邓七又叫了些酒菜,自斟自酌,吃了些饭菜,就拎着张千芳回房了。
谢铮回到房间里,开始研究这古人的衣服来,邓七给她买的这两身衣服,布料绝对不差,裁剪也很上乘,乌黑的外衣隐隐有些光芒,雪白的里衣轻薄柔软,正适合初秋的天气,而且确实如邓七所言,穿着非常舒适。
穿戴妥当之后,谢铮自己转了两圈,不得不说,这身黑衣非常适合她,修身的裁剪,却又丝毫不阻碍身体各部分的行动,腰带上还有很隐蔽的几个小袋子,可以放置小飞镖,那双适合长途奔走的黑色靴子,也与这身衣服相得益彰,甚至邓七还为谢铮弄来一块一看就价值不菲的墨玉,专门用来束发,谢铮心下一阵感动,这个男人可真是心细如发,甩林清那混蛋几条街啊几条街。
此外,邓七还给她带来一套小巧的飞刀,非常精致,谢铮高兴之余,还在每个飞刀上都刻了一个小小的“X”,这套飞刀就当珍藏好了!
☆、第七章 摸
谢铮走到隔壁房间,想看看邓七在干什么,却见邓七在床上打坐,张千芳则依然半死不活的躺在一旁的软榻上,见谢铮进来,还淫荡的笑了笑。
谢铮一记冷眼剜过去,还用手做了个切割的动作,张千芳立马把头转一边去了。
一刻钟过去,邓七缓缓吐口气,睁开了眼睛,原本就英俊的晃眼的脸庞此刻神采奕奕,似乎与先前还有些不同,具体怎样也说不上来。
“铮弟,我刚才去钱庄取了些治疗内伤的药品来,现在内伤已经痊愈,功力也恢复如初了。”邓七暖暖的笑着对谢铮说。
“内伤?你几时有的内伤?难道是运功逼毒时被我打扰的那会……”谢铮突然一阵惭愧。
“嗯,正是那时,本来自行调息十天半月也会痊愈,不过我觉得这一路可能不太平,我们应该已经被跟踪了。”邓七看向张千芳。

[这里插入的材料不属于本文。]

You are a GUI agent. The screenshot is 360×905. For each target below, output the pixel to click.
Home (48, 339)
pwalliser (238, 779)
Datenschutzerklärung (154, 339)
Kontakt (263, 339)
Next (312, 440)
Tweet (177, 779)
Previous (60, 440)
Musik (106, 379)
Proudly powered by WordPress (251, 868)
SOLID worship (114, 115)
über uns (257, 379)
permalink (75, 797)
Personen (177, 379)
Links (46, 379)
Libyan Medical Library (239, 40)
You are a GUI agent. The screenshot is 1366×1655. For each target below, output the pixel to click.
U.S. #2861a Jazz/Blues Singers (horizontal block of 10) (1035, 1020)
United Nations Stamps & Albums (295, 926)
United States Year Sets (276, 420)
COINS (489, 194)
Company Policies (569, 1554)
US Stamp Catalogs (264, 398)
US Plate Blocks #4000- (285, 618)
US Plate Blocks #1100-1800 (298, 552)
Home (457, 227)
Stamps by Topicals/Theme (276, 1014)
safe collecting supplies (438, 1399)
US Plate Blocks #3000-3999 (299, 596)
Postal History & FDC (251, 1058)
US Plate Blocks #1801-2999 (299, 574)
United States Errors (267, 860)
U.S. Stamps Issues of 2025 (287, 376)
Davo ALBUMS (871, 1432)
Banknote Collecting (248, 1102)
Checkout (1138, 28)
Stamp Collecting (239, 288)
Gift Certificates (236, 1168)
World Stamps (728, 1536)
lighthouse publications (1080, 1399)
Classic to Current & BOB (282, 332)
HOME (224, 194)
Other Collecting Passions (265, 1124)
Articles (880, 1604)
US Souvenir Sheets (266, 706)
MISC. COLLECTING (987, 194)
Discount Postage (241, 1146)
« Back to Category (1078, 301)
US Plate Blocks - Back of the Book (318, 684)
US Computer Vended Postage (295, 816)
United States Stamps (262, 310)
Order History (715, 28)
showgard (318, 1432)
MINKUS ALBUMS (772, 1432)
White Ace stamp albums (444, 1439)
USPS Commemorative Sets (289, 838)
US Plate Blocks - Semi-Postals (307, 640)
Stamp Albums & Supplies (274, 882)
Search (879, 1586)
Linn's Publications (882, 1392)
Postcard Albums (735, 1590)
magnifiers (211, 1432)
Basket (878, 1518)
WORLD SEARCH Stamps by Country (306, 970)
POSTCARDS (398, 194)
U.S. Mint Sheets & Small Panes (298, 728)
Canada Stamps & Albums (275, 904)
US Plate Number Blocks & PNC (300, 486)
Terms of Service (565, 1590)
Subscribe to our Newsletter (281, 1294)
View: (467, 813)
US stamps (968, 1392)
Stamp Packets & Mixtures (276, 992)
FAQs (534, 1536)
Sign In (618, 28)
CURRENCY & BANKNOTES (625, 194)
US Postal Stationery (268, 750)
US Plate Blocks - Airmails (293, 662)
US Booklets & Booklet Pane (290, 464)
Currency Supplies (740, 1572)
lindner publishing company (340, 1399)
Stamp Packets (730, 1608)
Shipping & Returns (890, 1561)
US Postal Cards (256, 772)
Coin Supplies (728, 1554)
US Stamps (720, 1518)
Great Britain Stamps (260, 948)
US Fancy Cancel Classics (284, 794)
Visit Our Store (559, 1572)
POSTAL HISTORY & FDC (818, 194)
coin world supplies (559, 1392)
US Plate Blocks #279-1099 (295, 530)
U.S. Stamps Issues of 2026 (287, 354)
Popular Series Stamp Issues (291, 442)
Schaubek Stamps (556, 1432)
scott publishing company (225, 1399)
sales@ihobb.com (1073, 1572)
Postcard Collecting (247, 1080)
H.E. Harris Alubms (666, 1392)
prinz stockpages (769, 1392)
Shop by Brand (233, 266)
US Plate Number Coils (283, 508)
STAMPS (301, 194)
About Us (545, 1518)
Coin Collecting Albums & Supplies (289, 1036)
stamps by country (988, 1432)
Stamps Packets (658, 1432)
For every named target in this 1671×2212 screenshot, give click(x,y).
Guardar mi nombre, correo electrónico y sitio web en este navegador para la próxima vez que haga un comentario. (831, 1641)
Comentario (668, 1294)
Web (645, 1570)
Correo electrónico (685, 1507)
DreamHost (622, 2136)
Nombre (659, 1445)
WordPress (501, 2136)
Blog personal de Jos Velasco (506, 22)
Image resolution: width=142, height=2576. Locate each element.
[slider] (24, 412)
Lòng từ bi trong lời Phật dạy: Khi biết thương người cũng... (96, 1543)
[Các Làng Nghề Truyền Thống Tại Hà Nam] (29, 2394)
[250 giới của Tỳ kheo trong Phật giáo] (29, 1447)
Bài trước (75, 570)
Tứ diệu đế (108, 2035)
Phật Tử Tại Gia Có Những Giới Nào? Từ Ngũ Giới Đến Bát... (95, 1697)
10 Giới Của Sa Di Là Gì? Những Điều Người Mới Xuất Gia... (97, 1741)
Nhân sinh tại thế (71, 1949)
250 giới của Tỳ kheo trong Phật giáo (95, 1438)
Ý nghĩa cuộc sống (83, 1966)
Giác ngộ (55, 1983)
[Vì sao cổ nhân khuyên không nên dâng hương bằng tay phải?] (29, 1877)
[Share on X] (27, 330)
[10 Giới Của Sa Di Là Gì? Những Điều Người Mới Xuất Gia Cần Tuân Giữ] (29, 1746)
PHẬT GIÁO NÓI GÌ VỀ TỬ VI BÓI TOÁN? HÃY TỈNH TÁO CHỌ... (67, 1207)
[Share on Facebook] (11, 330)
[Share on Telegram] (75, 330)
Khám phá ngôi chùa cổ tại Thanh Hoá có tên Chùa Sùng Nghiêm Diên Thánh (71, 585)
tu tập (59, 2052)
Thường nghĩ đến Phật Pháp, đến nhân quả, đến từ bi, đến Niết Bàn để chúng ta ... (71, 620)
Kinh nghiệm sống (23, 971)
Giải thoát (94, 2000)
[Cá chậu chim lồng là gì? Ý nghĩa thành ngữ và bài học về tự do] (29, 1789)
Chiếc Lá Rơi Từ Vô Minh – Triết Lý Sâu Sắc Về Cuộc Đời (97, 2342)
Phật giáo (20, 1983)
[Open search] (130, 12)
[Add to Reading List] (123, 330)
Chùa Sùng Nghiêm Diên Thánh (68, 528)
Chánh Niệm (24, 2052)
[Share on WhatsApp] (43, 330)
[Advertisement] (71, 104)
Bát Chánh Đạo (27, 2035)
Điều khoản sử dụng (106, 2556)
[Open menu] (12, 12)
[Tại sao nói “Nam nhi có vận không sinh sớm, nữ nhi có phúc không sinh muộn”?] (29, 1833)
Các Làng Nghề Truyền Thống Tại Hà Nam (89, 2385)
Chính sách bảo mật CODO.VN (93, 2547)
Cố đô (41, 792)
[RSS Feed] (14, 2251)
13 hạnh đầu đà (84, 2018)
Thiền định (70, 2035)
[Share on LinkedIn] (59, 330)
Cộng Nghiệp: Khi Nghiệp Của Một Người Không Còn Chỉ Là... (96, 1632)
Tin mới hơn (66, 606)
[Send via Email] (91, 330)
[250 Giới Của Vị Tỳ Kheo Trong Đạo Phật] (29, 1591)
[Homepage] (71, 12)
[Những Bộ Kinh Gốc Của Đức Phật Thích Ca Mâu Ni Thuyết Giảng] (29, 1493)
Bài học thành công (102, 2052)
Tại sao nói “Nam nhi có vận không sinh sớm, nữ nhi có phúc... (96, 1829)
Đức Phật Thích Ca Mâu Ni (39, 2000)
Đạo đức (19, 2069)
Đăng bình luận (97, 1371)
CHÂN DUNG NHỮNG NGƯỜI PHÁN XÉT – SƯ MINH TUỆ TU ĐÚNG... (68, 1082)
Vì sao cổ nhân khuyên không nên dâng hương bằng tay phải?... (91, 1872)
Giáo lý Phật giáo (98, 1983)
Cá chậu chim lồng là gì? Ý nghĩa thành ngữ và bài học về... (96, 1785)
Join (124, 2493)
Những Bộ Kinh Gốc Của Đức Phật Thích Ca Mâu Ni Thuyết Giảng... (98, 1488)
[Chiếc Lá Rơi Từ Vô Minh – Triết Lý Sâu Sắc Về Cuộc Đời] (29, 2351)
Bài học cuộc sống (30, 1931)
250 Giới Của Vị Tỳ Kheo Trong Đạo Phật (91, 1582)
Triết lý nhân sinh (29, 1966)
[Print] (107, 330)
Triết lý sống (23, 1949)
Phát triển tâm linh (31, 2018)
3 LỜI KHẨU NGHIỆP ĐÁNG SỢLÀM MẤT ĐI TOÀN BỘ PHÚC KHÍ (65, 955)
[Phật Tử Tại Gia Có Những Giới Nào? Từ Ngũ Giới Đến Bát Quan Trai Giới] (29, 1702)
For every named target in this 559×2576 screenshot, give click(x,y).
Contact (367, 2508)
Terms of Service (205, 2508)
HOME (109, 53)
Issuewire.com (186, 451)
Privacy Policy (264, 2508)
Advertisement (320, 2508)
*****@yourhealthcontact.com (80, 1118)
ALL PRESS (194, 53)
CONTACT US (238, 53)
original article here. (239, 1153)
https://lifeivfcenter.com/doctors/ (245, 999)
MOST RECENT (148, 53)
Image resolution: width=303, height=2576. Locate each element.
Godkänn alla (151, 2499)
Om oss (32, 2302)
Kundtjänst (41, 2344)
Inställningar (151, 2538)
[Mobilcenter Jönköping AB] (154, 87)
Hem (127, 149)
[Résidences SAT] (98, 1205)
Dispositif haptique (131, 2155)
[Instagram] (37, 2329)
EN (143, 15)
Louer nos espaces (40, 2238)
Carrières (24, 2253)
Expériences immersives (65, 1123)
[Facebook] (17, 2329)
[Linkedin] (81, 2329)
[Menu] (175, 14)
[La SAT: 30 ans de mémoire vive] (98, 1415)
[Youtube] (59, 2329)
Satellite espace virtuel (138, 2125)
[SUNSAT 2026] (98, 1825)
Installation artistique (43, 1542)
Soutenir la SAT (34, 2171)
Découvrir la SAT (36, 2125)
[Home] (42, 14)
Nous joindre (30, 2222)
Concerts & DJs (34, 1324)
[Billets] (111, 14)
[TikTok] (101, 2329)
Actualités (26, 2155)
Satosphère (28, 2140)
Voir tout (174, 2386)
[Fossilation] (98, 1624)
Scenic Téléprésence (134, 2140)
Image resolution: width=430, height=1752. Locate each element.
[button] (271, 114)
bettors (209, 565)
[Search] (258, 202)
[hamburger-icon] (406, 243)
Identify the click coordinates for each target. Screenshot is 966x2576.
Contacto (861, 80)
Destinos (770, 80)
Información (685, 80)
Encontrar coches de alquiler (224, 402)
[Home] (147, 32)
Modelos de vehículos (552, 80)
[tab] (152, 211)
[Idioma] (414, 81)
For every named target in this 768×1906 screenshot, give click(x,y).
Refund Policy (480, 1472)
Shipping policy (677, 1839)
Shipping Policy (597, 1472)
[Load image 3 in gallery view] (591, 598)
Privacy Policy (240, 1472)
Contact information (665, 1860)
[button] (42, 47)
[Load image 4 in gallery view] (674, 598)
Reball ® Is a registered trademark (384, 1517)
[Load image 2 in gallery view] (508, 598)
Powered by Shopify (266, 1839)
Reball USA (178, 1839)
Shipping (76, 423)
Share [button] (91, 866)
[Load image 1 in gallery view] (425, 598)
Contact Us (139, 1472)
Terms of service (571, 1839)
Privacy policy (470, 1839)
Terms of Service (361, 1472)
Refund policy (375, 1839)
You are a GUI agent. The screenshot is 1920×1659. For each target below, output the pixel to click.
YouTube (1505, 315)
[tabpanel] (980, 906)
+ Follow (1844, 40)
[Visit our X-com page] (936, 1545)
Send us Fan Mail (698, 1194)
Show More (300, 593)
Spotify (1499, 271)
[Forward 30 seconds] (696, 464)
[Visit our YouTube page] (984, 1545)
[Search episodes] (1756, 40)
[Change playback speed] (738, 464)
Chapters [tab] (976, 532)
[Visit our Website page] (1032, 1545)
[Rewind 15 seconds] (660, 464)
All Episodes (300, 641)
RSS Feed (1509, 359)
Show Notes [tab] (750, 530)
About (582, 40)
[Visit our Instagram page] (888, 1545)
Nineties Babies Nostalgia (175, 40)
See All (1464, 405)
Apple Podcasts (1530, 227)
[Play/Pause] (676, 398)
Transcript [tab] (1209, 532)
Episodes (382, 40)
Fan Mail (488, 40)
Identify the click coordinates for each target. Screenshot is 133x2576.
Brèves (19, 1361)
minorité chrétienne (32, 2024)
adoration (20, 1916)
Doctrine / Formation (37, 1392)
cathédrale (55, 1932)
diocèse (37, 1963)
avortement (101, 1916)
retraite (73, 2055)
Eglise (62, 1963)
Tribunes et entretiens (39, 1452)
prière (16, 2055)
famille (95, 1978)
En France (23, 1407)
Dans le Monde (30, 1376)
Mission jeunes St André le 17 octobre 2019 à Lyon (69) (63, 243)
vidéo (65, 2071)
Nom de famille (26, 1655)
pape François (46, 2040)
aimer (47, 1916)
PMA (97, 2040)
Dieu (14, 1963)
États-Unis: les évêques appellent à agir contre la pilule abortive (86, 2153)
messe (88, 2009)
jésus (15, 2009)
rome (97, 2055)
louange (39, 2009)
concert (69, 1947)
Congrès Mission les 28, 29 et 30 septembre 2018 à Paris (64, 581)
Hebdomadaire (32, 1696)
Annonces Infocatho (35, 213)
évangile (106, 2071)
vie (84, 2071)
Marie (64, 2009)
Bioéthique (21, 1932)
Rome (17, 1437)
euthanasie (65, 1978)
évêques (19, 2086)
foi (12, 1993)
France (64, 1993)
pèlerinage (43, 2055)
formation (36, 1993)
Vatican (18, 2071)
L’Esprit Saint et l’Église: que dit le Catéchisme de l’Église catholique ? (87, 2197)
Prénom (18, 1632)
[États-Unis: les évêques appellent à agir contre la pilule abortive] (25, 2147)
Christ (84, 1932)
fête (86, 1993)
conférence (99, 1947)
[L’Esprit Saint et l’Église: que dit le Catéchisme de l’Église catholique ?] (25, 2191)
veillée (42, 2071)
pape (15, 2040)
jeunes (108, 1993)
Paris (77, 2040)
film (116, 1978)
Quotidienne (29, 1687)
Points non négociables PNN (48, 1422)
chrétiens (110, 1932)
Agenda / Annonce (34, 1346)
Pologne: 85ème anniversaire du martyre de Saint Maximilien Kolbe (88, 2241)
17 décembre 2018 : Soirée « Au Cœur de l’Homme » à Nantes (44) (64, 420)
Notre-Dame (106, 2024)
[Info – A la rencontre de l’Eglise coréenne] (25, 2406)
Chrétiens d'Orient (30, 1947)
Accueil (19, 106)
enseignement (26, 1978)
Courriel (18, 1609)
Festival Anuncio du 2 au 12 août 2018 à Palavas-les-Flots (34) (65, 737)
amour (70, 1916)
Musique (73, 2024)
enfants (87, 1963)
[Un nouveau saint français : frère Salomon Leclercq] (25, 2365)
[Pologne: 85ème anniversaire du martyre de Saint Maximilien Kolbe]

张千芳听到这话可是一惊,又想到在楼下遇到的那个人,应该是其他兄弟派来的眼线,肆机营救,却不料这邓七心思如此敏锐,越想越觉得希望渺茫,张千芳开始后悔自己不听其他兄弟的劝告又出来采花,却不曾想遇到这两个煞星,真是倒了八辈子的霉。
谢铮点了点头,“刚才我们在楼下用饭时,应该有三个人在注意张千芳,有一个是来救人的,另外两个可能是来杀人的。”
“老骚羊,你说你到底得罪了多少人啊,这次恐怕你性命难保咯。”谢铮转头冲张千芳咧嘴笑起来。
“哼!有命在又能怎样!我张千芳一生采花无数,现在落在你们手上没了子孙根,活着也没啥意思了,索性给老子一刀,老子还会感激你们!”张千芳扭头过来咬牙切齿的说。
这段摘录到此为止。